• Excerpted text

______

Talks and Performance
Founded and co-directed by Tomoko Sugawara and August Denhard, the Eurasia Consort brings together two specialists in the ancient musical traditions of East Asia, the Middle East, and Europe. Through their research, teaching, and performances, they seek a common understanding of the world’s great music traditions along the ancient Silk Road.
The Silk Road was an interlocking trade route that connected to the Far East, Central Asia, the Middle East, North Africa and Europe. For about 1,000 years it was a conduit not only for trade, but for religions, ideas, innovations, and music.

______

• Given material
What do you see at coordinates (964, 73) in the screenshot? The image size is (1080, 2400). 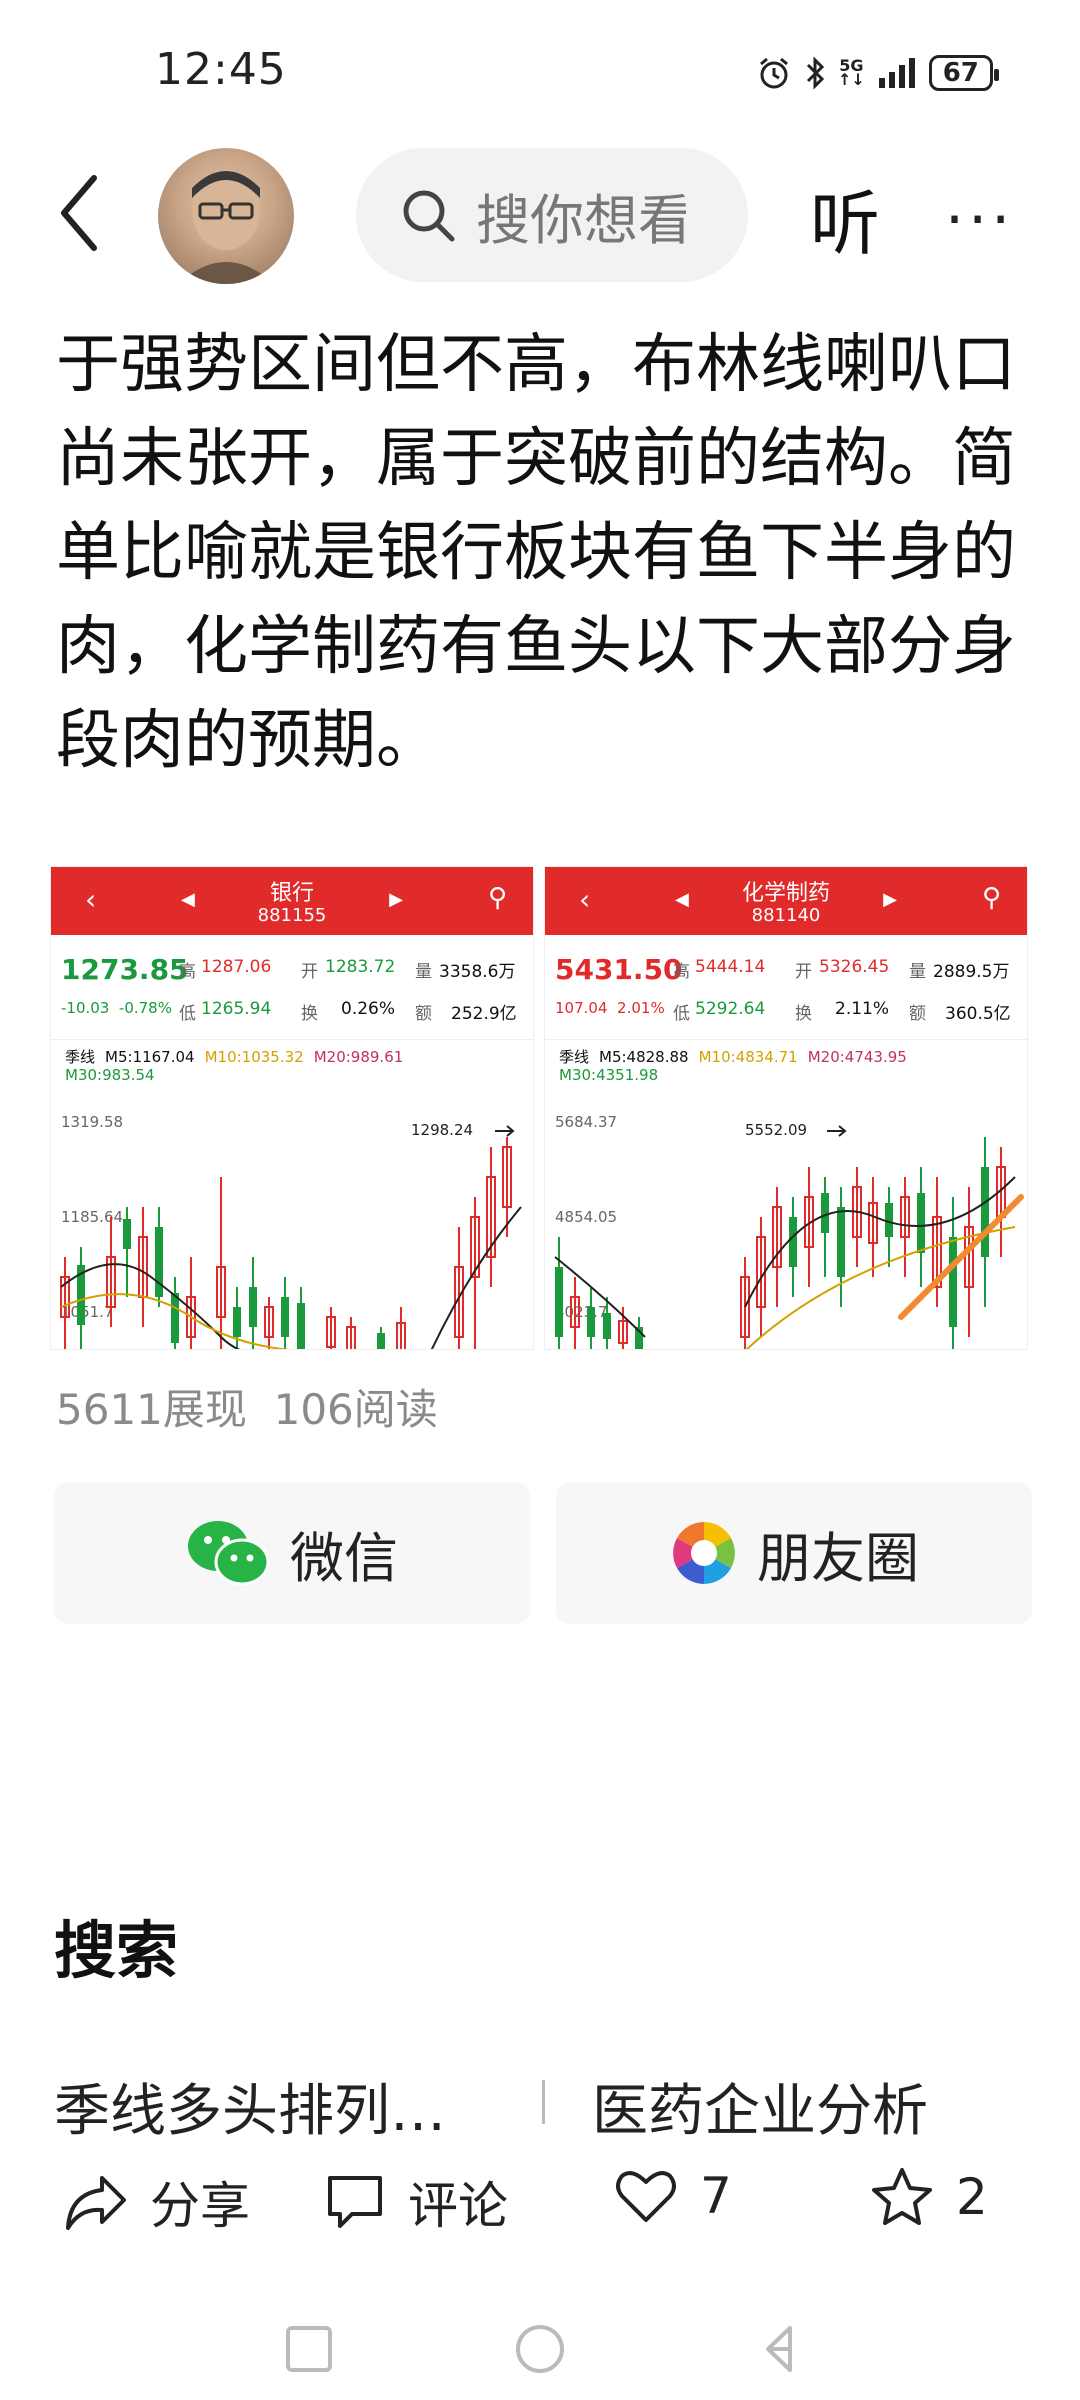 I see `battery-indicator: 67` at bounding box center [964, 73].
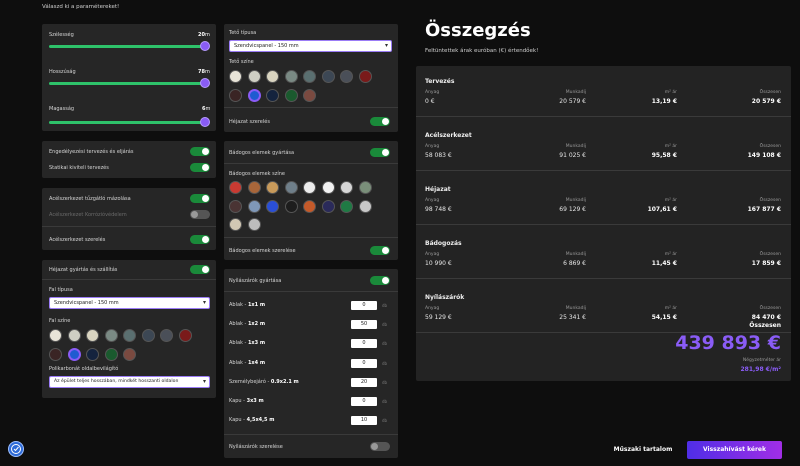  What do you see at coordinates (364, 325) in the screenshot?
I see `opening-quantity-input: 50` at bounding box center [364, 325].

______

• Exercises to complete
- 1) In the Eurasia Consort text, for about how long was the Silk Road a conduit for trade, religions, ideas, innovations, and music?
- 2) Rewrite the part of the Eurasia Consort text that begins at the words "Talks and Performance" and ends after "ancient Silk Road.", with "traditions" swapped out for "practices".
- 3) Please carry on the Eurasia Consort text from the point where it stops.

• Responses to the tasks
- 1) About 1,000 years.

- 2)
Talks and Performance
Founded and co-directed by Tomoko Sugawara and August Denhard, the Eurasia Consort brings together two specialists in the ancient musical practices of East Asia, the Middle East, and Europe. Through their research, teaching, and performances, they seek a common understanding of the world’s great music practices along the ancient Silk Road.

- 3)
During the Tang Dynasty, the Chinese court loved foreign music, in particular Sogdian music and dance. Sogdians were merchants who controlled trade on the Silk road. From their homeland north of Iran they had set up trading colonies in China. Their masculine dance with high jumps was known as “the Sogdian whirl.” Its music was played by small ensembles comprised of harp, lute. flute and drums. These are shown on many sixth-century Sogdian sarcophagi, and wall paintings, in China.
Tang Dynasty music manuscripts have survived in Japan and China. It is from the first millennium. By comparison, the oldest Middle Eastern music is relatively recent (the 13th century), and so is the Ottoman repertoire.
The concert imagines sounds of the ancient Silk Road, taking the listener from the caves at Dunhuang, continuing through the Middle East, and arriving in Europe. Musical instruments such as various versions of the ones being played today – harp, lutes, flutes and percussion – no doubt made the journey as well.
The Eurasia Consort:
Tomoko Sugawara: Ancient Harp, Kugo
August Denhard: Medieval Lute
Program
Talk “Tang Dynasty Court Music”
Tang Dynasty Music:
Ruy Niang 如意娘
Sui Guzi 水鼓子 (kugo solo)
Quing Bei Yue 傾杯楽
Ottoman Music:
Nikrȋz Peşrev Ali Ufki Bey (1610-75)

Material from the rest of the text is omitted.